DailyKos blogger Devilstower has a pretty good write up of the chimp thing. He seems to agree that whatever it is that we think defines us as different from them* is not as clear as most people would like it to be.

*I'm inclined to think we're the only species capable of communicating abstract thoughts. We can imagine places infinitely far away, the beginning of time, etc., and actually communicate it to each other. On the other hand, I don't see why the right to life, or the right to live with some modicum of dignity, really stems from that.

2 comments:

Anonymous said...

I question the notion that we can imagine places "infinitely far away." I'm a mathematician (or mathematician-in-training, depending on your definitions), so a member of one of the few classes of individual trained to deal specifically with abstraction. I have a very well-developed language for dealing with quantities infinite, trans-finite, and just very large. But I think the notion that I know what infinity "means" is highly questionable. Indeed, I'm not even sure I can explain to you what even some large numbers "mean." Take a small large number, like, say, 10^100. That's small enough that I could actually write it down for you on a piece of paper. But what it represents, as a quantity, say? It's larger than the number of atoms in the universe times the number of seconds since the Big Bang.
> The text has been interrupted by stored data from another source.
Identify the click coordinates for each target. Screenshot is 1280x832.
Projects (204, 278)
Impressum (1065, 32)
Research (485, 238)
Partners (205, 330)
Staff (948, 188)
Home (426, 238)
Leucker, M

On the other hand, the ability to communicate abstract ideas does seem relatively unique -- chimpanzees have a concept of fairness, for sure, and they get upset when it is violated, but as far as we know they don't have any way to articulate it to one another. (Stabbing the offender with a sharpened stick doesn't count.)

Oberlinblogger said...

Well, you just said "the Big Bang" which in sense was infinitely far away, and the beginning of time. Not that we can know exactly what it was, but I don't think its clear that any other species could communicate that.

And they are actually hunting smaller primates with the spears, not each other.